[Start of Provided records]

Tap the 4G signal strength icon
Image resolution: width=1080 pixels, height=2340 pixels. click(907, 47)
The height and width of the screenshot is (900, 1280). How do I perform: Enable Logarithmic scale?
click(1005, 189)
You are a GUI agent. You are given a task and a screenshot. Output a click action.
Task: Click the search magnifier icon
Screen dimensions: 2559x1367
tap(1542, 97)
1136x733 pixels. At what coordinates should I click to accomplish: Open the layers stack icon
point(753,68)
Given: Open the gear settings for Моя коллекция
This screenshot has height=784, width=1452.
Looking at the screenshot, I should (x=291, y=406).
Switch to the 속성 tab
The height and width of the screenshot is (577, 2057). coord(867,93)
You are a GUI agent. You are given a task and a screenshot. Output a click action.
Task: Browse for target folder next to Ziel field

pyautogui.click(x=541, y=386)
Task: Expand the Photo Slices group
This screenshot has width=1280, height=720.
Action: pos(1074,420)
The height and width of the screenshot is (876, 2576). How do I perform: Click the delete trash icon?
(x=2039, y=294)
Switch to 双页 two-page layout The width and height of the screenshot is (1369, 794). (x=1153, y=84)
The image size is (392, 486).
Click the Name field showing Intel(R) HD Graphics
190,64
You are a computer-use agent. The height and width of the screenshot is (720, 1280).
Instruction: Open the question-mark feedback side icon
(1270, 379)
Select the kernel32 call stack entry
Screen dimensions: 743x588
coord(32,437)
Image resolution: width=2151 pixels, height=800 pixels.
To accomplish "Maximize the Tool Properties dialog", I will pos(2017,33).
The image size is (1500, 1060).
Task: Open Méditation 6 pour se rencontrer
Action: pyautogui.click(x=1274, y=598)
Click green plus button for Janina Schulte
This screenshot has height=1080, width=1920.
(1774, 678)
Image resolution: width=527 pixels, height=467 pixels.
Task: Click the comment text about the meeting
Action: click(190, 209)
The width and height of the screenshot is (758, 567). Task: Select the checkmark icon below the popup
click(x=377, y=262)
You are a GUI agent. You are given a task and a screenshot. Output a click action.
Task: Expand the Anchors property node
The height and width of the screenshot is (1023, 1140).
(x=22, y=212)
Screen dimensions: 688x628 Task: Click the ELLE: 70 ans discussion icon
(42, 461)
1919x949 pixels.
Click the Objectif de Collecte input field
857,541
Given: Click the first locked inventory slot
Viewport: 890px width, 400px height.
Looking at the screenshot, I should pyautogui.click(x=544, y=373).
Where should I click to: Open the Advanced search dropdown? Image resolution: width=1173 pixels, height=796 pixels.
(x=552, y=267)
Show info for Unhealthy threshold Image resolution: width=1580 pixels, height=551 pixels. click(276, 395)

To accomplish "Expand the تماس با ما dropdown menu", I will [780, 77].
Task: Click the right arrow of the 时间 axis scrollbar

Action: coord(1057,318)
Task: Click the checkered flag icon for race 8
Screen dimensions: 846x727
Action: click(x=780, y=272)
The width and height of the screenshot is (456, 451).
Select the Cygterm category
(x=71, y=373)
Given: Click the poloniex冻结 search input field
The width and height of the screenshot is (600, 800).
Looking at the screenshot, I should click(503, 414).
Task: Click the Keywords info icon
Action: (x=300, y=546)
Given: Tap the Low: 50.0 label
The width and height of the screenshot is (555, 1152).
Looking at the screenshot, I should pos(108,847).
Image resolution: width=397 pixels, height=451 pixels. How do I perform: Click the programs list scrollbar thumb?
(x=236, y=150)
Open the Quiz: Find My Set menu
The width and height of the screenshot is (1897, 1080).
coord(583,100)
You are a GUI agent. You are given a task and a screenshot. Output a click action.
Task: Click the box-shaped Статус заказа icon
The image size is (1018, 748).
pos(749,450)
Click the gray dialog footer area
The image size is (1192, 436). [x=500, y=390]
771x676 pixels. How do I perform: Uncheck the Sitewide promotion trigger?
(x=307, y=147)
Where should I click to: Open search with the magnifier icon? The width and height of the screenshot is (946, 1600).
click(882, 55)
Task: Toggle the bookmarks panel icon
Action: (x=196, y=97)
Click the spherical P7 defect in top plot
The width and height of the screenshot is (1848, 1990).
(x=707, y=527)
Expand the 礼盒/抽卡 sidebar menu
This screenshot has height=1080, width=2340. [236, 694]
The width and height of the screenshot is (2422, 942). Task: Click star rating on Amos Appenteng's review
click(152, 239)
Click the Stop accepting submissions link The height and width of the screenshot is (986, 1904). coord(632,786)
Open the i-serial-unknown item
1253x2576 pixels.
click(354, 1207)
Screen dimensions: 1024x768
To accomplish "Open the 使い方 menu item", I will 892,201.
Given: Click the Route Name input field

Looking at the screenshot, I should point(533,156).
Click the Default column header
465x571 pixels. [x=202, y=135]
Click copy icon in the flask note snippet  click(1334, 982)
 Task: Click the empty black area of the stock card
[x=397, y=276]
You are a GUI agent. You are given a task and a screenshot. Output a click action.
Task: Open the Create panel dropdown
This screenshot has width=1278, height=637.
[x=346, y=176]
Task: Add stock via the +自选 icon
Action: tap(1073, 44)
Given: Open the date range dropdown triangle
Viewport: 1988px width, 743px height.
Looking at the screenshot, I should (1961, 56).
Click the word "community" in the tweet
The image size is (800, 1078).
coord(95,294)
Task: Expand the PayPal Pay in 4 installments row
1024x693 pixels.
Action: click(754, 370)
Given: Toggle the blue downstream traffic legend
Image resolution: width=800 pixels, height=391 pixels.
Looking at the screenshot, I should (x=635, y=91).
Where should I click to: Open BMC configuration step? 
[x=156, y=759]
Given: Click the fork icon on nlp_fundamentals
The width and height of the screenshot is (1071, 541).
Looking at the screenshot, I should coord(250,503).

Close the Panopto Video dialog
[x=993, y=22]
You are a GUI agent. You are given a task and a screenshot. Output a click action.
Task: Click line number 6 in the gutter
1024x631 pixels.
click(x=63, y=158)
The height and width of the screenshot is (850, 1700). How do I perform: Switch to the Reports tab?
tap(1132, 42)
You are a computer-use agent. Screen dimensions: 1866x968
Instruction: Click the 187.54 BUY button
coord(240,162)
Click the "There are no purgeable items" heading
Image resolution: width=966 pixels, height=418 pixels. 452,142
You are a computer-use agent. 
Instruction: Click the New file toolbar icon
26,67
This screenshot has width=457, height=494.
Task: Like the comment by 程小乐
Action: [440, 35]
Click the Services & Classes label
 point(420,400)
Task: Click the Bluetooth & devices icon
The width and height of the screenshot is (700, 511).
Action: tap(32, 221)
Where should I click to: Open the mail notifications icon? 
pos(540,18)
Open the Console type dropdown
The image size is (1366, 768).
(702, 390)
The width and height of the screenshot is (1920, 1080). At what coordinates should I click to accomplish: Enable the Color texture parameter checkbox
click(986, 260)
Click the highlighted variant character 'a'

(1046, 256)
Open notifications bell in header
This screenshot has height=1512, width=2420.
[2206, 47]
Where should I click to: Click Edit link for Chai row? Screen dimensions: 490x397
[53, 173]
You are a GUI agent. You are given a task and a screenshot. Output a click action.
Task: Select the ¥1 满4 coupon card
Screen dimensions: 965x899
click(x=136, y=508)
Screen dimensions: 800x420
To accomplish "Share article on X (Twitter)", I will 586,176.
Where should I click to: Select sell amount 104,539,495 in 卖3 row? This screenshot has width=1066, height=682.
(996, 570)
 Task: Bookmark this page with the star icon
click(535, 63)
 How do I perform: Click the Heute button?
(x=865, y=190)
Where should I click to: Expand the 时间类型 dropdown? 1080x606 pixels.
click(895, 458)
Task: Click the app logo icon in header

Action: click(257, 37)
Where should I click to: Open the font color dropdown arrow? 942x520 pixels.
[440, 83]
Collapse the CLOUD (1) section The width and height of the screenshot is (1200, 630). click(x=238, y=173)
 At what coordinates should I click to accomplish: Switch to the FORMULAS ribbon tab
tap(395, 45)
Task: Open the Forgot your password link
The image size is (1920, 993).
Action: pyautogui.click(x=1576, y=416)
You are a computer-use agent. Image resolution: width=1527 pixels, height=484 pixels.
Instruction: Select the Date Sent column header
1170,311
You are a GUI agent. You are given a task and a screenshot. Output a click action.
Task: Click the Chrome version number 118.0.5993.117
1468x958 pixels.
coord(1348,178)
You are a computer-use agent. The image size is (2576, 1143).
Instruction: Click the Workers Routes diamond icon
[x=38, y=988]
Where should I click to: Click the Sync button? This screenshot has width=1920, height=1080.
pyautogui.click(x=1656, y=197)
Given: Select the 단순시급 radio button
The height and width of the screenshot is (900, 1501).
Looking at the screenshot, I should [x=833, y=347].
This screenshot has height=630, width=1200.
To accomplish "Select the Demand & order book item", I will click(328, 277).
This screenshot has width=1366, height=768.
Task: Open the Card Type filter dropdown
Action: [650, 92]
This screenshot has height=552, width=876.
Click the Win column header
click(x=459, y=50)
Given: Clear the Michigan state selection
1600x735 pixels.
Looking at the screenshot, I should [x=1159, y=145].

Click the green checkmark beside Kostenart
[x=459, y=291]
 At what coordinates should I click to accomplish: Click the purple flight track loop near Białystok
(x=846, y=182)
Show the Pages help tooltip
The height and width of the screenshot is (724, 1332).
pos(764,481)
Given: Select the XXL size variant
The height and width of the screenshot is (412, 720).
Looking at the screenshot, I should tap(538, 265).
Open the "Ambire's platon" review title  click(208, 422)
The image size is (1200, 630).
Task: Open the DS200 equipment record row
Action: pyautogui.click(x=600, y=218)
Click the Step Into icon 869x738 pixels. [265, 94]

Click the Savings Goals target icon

[End of Provided records]

What needs to be done:
Copy the listing verbatim, beginning at its first line and stopping after the line that contains "click(1005, 189)".

Written reply:
Tap the 4G signal strength icon
Image resolution: width=1080 pixels, height=2340 pixels. click(907, 47)
The height and width of the screenshot is (900, 1280). How do I perform: Enable Logarithmic scale?
click(1005, 189)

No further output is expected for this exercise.